-------- Dokument

Danke erst mal für eure Hilfe.

ich bin grad an folgender Lösung:
- JComboBox editierbar
- der JComboBox eine Liste MÖGLICHER Einträge mitgeben
- Tastendruck abfangen
- inhalt prüfen, und nur die Einträge im PullDown anzeigen, welche mit dem Anfang, des bereits eingegebenen Strings übereinstimmen
- wenn es keine Einträge gibt, die Übereinstimmen, PullDown schliessen

Wie hört sich das an?

Ich bin gerade dabei den Tastendruck abzufangen. Aber der KeyListener greift nicht. Funktioniert der KeyListener bei der ComboBox nicht? Wäre aber blöd, wenn man ihn setzen kann, aber nicht nutzen. Dann fehlt mir noch der Text, der eingegeben wurde. JComboBox#getText() gibt es leider net.

----------------
-------- Bereitgestellte Daten

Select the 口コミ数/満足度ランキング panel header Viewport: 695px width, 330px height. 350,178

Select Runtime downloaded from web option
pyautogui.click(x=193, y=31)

----------------

Gegebene Aufgabe – Setze den Forenbeitrag über die editierbare JComboBox nach seinem letzten Satz fort.

Ergebnis der Aufgabe –
Gruss
freez

PS: Meine Lösung werde ich natürlich zur Verfügung stellen


----------



## freez (7. Sep 2005)

Kann mir jemand sagen, warum keine Methode vom KeyListener angesprochen wird? Ich schreibe etwas in die ComboBox rein, aber nix tut sich. Ich habe nachgeschaut, in dem Beispiel von lins Link wird der KeyListener auch bemüht, um den Tastendruck abzufangen. Was läuft verkehrt?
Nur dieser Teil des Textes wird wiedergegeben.